[OpenAFS] Re: Ideas for finer grain set acl controls

Andrew Deason adeason@sinenomine.net
Wed, 4 Nov 2009 16:24:47 -0600

Recent discussions have shown that there are a few possible ways we
could go about restricting ACL-setting access. With this email I hope to
detail all of the ones that have come up so far, and demonstrate the
pros and cons of each.

Since the rest of this is quite long, here's a quick summary of the
conclusions. We have three methods: 'method 1' is the "volume ACL
policies" idea, 'method 2' is the "volume-level ACL overlays" idea, and
'method 3' is the "volume ACL masks" idea.

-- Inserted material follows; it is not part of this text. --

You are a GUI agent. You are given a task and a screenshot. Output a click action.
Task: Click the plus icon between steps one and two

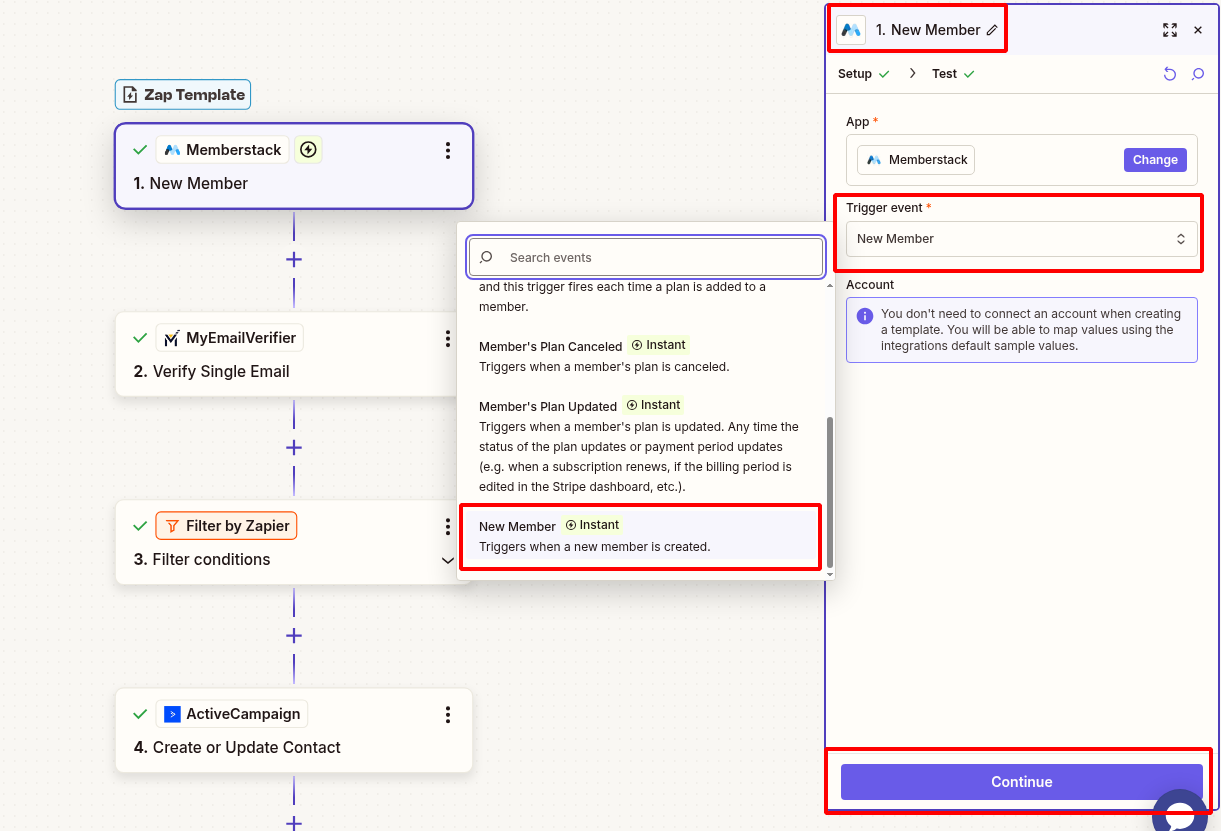click(x=293, y=259)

To cover all uses cases, we'd
either do method 1, or a combination of 2 and 3. Or we could just
implement all of them; I don't see anything stopping us from
implementing everything desribed here.

The bottom line is that I find method 1 to be the most flexible and the
least confusing to end-users, but it is the most confusing to
administrators, and it is the slowest (when changing the volume-level
permissions). Using methods 2+3 has the opposite pros/cons.

Here are the details. Each method has an explanation for what it
generally is and how it works, followed by its use in a few simple
use-case scenarios, followed by the pros/cons.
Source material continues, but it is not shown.